Kindergartners plant radishes and basil in a small rooftop garden. Students monitor the amount of energy generated by solar panels in the weather station. Everyone separates recyclables from garbage in clearly marked bins and a KP squad of middle-schoolers helps keep the cafeteria clean. All students get regular science lessons in nicely outfitted labs where they learn to care for fish, turtles and even fire-bellied toads.
Opened in 2009 to alleviate over-crowding in the neighborhood’s schools, PS/IS 276 is already growing faster than planned. In 2010 it enrolled an unexpected overflow of 2nd-graders from nearby overcrowded PS 234 and PS 89. The school’s growth hasn’t affected its sense of community: Principal Terri Ruyter (“Hi, I’m Terri”) knows every child by name and she, along with most teachers, goes by first names with the students.
The elementary and middle school grades are separate, with the youngest students on lower floors and the middle school on the top two. “We don’t even see the middle school,” the parent of a kindergartner told us, and the plan is to keep it that way. “There’s a feeling when you come to the 8th floor that you are in the middle school,” a teacher told us.
The school appears to do a good job of integrating children of all academic abilities and brings in extra help for students who need it. Middle school students work frequently in groups, as a team. In a math class, separate work stations might be set up with different activities of varying difficulty. “Math is all about problem-solving,” a math teacher said. “How did you get your answers?”
Students may choose the format of their social studies projects: they may write a memoir, a comic book or a song. Two boys were making a movie about Christopher Columbus. No textbooks are used in the class, only trade books and internet research, the teacher said.
The school’s gym is large enough to be used for practice by nearby high schools and there is an outdoor track and a small play area with climbing equipment. Middle school students get art twice a week, and participate in drama, chorus and woodwind and brass band. A sound-proofed music room is used exclusively by the lower school.
Students wish they could go out for lunch -- a perk that many District 2 middle schools offer - and would like to have lockers (the design didn’t permit them, says the principal). They may hang their coats and backpacks in homeroom closets but most do not. “That feels like I’m in preschool” one tall 7th grader told us. Some complain about having to climb up seven flights of stairs with heavy bookbags. (Elevators’ are mostly reserved for staff).
In a design quirk, motion sensors set off alarms at the Fire Department every time a piece of paper falls from a hall wall. The Fire Department says too much paper on the walls is a fire hazard, so unlike other elementary and middle schools, PS/IS 276’s hallways are curiously devoid of posted work except for a few bulletin boards or glass showcases.
Special education: About 10 percent of the students have IEPs. Rather than segregate them into small self-contained classes, or even into ICT team-teaching classes, smaller numbers of students with the same learning problems are grouped in a class to give them targeted help. “A student might need extra help in ELA but not in math,” said the principal. “It doesn’t make sense to give him ICT in everything.”

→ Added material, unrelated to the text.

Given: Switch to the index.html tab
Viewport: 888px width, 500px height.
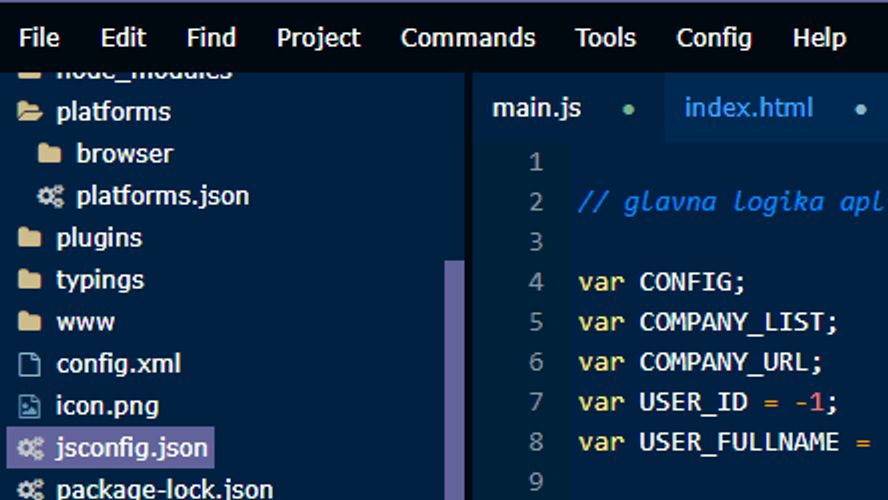Looking at the screenshot, I should (x=748, y=108).
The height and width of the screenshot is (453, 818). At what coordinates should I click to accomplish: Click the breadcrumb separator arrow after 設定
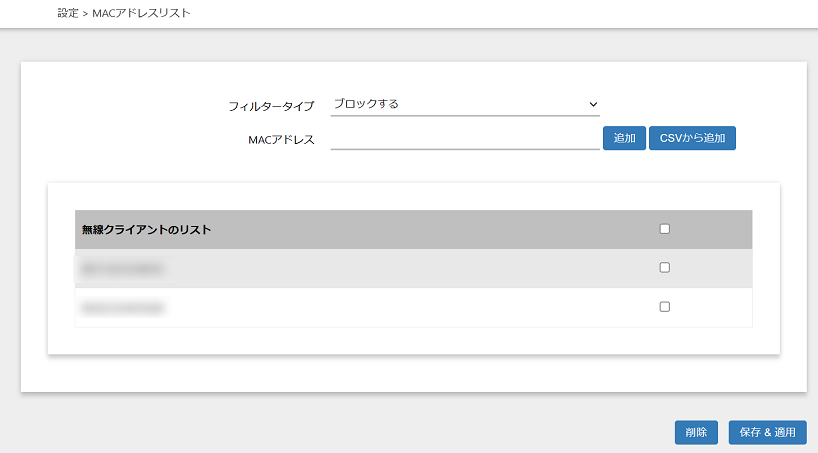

In anticipation of the Education Departments special education reform the school is “moving to a more community school model, taking the kids who live near your school, especially for special ed.”
After school: Manhattan Youth runs an after-school program that goes until 6 p.m. and pays for a recess counselor during the day.
Admissions: Neighborhood elementary school. Admission to 6th grade is “limited unscreened,” meaning that students who attend a school tour or open house get preference in admissions. In 2013, when the school grows to include 5th-graders, continuing elementary students will get priority. Zoning is in flux. Check the school’s website for the latest. (Pamela Wheaton, November 2011)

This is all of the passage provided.